Bolívia anuncia que não irá reprovar estudantes em 2020 devido à pandemia do coronavírus

Professores pressionam pela volta às aulas presenciais e governo diz que poderá encerrar ano letivo mais cedo caso os protestos persistam. (Foto: Reprodução)

Os estudantes da Bolívia não serão reprovados este ano, devido à situação crítica provocada pela pandemia do novo coronavírus, anunciou neste domingo (12) o ministro da Educação, Víctor Hugo Cárdenas.

“Este ano não haverá reprovação alguma de nenhum estudante nos níveis pré-escolares, fundamental e médio”, disse o ministro em coletiva de imprensa. Ele justificou a decisão pela situação causada pela pandemia da Covid-19. Neste contexto, “não é admissível falar de reprovação dos estudantes”, destacou.

Suspensão das aulas presenciais

Professores e pais de alunos questionam a suspensão das aulas presenciais e a substituição pela educação a distância. Segundo eles, muitos estudantes não estão tendo acesso à educação de qualidade devido ao alto número de casas sem conexão à internet ou ao custo em pagar por estes acessos, em um momento em que a renda das famílias caiu por causa da diminuição da atividade econômica.

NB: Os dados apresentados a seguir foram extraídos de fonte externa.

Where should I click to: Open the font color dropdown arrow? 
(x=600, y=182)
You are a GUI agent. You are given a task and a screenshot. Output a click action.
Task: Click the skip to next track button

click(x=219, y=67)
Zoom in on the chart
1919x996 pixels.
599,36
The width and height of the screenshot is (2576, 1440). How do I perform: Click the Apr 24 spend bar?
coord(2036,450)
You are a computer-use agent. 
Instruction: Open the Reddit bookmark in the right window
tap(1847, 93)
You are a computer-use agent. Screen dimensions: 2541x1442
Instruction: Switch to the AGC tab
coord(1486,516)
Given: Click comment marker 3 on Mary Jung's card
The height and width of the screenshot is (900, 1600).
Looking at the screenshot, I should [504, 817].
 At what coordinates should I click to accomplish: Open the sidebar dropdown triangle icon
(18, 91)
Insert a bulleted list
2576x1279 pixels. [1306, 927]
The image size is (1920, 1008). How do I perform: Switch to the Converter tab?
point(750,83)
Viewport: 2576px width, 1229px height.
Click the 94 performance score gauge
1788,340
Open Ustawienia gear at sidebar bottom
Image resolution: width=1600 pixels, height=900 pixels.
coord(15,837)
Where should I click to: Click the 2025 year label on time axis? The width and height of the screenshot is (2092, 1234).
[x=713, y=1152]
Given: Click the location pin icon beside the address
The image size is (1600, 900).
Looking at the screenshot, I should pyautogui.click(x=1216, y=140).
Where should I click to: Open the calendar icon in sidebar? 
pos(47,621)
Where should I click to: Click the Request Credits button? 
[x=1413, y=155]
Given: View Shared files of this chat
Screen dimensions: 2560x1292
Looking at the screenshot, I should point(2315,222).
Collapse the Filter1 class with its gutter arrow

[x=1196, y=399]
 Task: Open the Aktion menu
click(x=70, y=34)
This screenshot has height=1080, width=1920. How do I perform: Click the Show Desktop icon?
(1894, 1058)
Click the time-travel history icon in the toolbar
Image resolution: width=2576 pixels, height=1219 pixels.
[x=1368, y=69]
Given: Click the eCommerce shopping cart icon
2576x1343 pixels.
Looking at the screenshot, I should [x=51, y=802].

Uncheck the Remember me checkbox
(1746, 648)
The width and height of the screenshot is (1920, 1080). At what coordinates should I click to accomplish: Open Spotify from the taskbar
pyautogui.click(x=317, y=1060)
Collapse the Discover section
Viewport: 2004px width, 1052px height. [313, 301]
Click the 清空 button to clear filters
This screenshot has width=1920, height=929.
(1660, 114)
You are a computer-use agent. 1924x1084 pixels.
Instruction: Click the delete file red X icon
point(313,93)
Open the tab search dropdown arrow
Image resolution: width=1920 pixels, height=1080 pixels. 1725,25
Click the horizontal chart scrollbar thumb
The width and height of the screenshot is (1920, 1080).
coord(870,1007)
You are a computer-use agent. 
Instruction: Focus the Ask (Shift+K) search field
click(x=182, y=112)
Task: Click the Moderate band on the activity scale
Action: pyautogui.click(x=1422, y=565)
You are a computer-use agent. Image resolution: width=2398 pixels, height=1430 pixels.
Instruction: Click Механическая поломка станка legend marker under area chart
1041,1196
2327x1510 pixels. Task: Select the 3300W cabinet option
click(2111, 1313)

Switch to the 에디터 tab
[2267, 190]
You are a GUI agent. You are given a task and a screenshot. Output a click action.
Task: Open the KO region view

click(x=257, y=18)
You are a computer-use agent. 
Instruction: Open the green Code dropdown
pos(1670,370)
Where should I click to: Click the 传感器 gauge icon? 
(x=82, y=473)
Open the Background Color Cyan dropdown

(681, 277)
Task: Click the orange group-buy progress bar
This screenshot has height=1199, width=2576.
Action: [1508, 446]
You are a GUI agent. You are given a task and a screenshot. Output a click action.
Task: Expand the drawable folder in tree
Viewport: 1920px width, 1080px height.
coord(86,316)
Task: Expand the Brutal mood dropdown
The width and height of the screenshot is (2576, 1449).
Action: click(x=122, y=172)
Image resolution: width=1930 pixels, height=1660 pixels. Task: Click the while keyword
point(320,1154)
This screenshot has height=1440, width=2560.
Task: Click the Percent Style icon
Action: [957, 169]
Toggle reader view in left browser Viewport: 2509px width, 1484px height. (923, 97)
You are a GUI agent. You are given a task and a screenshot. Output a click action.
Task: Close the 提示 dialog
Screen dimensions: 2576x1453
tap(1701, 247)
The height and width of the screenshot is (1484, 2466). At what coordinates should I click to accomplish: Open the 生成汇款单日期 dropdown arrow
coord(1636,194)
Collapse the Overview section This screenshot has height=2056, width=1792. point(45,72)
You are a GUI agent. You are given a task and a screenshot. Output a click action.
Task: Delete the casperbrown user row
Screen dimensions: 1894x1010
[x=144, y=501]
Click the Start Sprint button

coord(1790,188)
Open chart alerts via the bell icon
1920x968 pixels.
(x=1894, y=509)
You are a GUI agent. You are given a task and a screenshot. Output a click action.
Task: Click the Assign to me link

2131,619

Professores rurais iniciaram na sexta-feira em Lahuanchaca (a 125 Km de La Paz) uma marcha até a sede do governo para exigir um recuo e a renúncia do ministro da Educação.

“As exposições dos dirigentes saem do campo educacional e entram perigosamente no território da política, no questionamento ao governo e na desestabilização da convivência democrática”, afirmou Cárdenas.

Dirigentes da Central Operária Boliviana, principal organização sindical do país, vinculada ao ex-presidente Evo Morales, convocaram para esta terça-feira (14) um protesto para defender o caráter público da saúde e da educação.

Cárdenas lamentou que os professores não tenham respondido ao seu convite de dialogar com a mediação da Igreja Católica e que insistam no “retorno imediato às aulas presenciais”, quando a curva da pandemia está em ascensão. A Covid-19 deixou até agora na Bolívia 1.754 mortos e mais de 47.000 contágios.